Eligibility criteria

The inclusion criterion for all three groups in this study was age between 10 and 30 years, and the exclusion criteria were the presence of pterygium or any history of ocular surgery. For Down syndrome cases, exclusion criterion was any concurrent disability including Klinefelter syndrome and autism. The exclusion criteria for the control group were any personal of family history of mental disability or having any signs of KCN.

Ethical consideration

The study protocol was reviewed and approved by the Ethics Committee of Tehran University of Medical Sciences (ID: 1397–091) and adhered to the tenets of the Helsinki Declaration at all stages. All procedures were performed in accordance with the relevant guidelines and regulations of the Committee. The purpose and methods of the study were explained to the control group, and written informed consents were obtained. Since the law regards Down syndrome patient’s incompetent to give consent, all necessary information was discussed in the presence of their parents who provided written informed consents for their children’s participation in the study, and verbal assent was obtained from patients before each procedure.

Measurements

All participants had complete vision tests and ophthalmic examinations. Clinical findings were insignificant, and there were no signs of inflammation or infection. Down syndrome cases had never used contact lenses, and participants in the control group had discontinued use at least three weeks prior to the exam. To avoid the effect of diurnal variations, ocular imaging with Pentacam HR (software version 6.08r27, data management version 1.21r24) was performed between 8:00 am and noon at least two hours after participants’ waking time. Imaging was repeated until the “Ok” quality status was obtained. In cases where imaging needed to be repeated more than three times, another appointment was made for 2–3 days later to avoid measurement error.
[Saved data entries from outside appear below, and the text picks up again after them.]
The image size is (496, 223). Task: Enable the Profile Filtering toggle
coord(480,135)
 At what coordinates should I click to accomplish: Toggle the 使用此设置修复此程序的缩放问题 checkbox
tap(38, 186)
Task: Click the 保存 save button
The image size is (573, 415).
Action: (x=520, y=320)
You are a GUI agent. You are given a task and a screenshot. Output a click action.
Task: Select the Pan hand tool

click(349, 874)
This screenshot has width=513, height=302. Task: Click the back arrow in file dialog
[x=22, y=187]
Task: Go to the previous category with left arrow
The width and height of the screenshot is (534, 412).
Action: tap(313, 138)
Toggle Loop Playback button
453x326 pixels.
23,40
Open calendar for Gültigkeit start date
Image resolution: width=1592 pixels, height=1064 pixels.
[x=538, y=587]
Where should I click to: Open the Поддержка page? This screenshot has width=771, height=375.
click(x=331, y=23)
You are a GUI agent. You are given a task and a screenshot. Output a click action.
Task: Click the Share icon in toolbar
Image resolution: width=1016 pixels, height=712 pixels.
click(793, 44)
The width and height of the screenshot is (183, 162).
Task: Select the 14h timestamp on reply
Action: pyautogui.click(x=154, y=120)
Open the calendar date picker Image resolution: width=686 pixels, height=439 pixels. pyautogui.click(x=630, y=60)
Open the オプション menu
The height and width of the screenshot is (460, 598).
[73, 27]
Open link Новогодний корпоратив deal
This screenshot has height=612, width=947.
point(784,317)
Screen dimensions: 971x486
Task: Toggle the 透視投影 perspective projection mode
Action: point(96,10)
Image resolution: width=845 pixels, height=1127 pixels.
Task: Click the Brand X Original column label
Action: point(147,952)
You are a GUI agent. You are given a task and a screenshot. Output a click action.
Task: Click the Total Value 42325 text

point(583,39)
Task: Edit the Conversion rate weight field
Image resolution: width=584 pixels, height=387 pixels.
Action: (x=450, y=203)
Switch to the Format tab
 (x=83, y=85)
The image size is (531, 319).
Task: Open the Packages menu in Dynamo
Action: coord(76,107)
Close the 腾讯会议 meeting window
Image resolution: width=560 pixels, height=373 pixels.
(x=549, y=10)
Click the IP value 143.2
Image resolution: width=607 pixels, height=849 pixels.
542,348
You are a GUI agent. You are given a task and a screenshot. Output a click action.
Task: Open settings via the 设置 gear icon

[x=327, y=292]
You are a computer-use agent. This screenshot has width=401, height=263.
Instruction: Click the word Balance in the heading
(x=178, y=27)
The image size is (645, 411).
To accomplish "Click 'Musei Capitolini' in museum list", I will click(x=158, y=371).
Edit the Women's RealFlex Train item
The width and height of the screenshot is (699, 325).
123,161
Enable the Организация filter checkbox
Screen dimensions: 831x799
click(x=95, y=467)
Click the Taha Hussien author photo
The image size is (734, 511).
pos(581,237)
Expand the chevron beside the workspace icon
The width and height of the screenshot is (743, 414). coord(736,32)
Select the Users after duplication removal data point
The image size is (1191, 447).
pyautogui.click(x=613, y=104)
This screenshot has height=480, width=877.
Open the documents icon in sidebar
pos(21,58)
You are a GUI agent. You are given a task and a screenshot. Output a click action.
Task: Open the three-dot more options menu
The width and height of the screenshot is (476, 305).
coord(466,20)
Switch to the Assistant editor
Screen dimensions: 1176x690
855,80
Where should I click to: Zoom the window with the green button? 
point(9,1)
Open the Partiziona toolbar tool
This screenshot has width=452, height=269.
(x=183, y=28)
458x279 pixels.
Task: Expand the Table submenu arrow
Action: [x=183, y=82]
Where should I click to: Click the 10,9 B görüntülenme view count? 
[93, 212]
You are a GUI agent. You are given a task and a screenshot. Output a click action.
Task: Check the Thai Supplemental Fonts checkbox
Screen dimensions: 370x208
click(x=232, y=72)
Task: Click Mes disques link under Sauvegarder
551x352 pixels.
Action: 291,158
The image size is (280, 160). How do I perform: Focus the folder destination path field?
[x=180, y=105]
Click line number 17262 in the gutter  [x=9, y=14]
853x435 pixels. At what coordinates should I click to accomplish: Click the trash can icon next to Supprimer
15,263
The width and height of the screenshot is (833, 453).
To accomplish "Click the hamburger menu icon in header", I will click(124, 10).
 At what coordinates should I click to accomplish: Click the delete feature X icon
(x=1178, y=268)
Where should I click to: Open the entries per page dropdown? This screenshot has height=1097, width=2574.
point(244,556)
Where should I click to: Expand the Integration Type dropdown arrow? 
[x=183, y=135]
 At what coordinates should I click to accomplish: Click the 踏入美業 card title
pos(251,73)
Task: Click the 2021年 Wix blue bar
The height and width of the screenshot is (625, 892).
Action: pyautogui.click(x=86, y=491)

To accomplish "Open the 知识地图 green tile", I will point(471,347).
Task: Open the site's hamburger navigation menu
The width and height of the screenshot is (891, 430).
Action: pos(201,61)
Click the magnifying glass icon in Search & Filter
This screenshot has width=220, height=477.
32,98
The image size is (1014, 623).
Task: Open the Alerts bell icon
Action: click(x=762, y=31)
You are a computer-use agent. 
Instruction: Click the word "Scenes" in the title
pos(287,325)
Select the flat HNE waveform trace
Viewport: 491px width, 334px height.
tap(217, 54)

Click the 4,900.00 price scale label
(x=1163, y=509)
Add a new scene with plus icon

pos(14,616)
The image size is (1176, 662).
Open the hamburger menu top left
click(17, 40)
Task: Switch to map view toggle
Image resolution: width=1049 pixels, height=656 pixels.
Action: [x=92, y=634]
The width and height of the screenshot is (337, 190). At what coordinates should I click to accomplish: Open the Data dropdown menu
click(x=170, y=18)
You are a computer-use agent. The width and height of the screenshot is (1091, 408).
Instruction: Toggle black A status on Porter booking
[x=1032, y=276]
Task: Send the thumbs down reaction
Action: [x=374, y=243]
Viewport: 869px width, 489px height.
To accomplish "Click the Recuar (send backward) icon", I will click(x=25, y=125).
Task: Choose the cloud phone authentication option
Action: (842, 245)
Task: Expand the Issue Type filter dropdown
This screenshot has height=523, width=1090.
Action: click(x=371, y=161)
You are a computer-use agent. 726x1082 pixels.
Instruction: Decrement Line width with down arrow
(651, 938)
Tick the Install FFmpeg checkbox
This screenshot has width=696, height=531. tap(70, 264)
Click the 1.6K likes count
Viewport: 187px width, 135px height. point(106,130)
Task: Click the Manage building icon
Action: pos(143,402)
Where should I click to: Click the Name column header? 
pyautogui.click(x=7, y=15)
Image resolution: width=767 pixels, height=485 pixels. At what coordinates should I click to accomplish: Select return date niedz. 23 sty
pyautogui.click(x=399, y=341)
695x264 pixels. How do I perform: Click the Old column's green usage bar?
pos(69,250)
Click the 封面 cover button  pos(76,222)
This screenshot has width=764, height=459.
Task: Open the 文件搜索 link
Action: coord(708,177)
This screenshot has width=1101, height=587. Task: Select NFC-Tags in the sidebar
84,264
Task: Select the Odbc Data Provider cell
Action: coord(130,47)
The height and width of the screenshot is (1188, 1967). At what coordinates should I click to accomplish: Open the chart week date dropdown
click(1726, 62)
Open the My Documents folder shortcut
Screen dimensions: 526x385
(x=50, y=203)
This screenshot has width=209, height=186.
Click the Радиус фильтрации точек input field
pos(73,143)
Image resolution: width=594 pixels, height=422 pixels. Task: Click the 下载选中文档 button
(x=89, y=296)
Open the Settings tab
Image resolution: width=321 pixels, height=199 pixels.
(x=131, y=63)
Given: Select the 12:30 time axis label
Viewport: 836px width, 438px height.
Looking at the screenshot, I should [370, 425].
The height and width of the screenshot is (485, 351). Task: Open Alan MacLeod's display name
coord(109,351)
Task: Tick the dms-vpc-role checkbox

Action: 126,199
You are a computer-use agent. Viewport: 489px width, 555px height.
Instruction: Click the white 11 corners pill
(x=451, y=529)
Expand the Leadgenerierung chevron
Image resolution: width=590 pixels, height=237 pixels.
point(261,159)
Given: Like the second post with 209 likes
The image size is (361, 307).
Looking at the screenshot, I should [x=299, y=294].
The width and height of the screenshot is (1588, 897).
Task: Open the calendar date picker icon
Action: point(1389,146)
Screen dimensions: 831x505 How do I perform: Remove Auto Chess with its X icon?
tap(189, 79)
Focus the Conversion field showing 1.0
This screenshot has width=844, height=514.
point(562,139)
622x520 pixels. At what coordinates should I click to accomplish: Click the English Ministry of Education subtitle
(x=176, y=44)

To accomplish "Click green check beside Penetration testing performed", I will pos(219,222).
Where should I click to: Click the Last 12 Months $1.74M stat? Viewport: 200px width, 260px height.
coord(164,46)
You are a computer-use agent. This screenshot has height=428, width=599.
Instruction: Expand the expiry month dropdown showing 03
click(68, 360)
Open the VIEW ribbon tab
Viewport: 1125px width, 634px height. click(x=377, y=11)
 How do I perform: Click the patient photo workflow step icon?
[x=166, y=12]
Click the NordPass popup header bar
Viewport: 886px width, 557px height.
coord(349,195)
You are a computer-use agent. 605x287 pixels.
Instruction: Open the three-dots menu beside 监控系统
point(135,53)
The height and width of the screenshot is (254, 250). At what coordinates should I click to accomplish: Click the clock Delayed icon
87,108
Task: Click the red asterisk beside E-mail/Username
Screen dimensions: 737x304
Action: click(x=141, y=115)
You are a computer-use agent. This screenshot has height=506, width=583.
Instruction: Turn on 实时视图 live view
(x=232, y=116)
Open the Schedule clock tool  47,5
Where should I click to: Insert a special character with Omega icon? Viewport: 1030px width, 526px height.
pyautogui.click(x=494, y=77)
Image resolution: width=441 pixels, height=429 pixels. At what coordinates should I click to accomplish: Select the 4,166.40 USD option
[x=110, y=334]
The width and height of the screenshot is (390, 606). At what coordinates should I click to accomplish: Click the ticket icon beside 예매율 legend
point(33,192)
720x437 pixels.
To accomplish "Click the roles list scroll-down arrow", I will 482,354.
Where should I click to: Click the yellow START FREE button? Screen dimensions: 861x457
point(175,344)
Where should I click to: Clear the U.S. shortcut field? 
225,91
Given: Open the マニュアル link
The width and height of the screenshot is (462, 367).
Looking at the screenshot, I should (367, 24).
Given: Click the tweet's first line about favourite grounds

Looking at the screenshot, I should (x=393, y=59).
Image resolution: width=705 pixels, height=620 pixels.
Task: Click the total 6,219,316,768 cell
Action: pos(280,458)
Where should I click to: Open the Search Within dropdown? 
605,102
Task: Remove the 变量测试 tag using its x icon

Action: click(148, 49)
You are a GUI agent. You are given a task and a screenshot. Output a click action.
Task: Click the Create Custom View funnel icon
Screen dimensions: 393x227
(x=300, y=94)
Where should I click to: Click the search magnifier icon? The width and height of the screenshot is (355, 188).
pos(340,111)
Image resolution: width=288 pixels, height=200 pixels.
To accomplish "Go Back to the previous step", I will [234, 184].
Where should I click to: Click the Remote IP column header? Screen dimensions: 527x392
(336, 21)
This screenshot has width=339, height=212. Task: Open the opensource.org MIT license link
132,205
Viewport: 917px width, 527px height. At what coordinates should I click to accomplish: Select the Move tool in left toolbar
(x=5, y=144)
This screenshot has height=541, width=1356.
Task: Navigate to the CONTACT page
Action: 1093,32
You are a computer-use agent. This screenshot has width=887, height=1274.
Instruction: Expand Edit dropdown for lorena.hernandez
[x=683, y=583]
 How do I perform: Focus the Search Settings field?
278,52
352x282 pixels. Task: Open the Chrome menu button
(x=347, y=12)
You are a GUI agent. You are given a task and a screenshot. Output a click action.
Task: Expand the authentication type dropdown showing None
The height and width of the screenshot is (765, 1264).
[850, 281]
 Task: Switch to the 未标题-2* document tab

For measures of corneal density, expressed in GSU, a total of 20 indices were extracted. These included one densitometry reading from each of the 5 zones and annuli (0–2 mm, 2–6 mm, 6–10 mm, 10–12 mm, and 0–12 mm) in 3 different depth layers of the anterior 120 µm, posterior 60 µm, the middle layer, and the full thickness of the cornea. Corneal volume of the 10 mm diameter zone was also extracted and added to the database.

Statistical analysis

Given the high correlation between fellow eyes (lowest = 0.890 for density in 0–12 mm zone of the middle layer and highest = 0.942 for the 0–2 mm annulus of the anterior layer), only right eye data were used in the analyses. The normality of the data distribution was tested by Q-Q plot. The three groups were compared using analysis of variance and post hoc tests. Multiple linear regression was used to investigate the concurrent effects of age, gender, and group variables (Down-KCN, Down-nonKCN, and control) on each index of corneal density. In this model, corneal density indices were entered as dependent variables, the group was entered as the independent variable (as a dummy), and age and gender were treated as confounders. Multiple linear regression was also used to assess the correlation between 0–12 mm full thickness corneal density and total volume with adjustments for age, gender, total corneal thickness (0–8 mm) in three study groups. Given the fact that corneal indices tend to change with age, comparisons were repeated with subgroups of ≤20 and >20 years of age. The significant level was considered 0.05.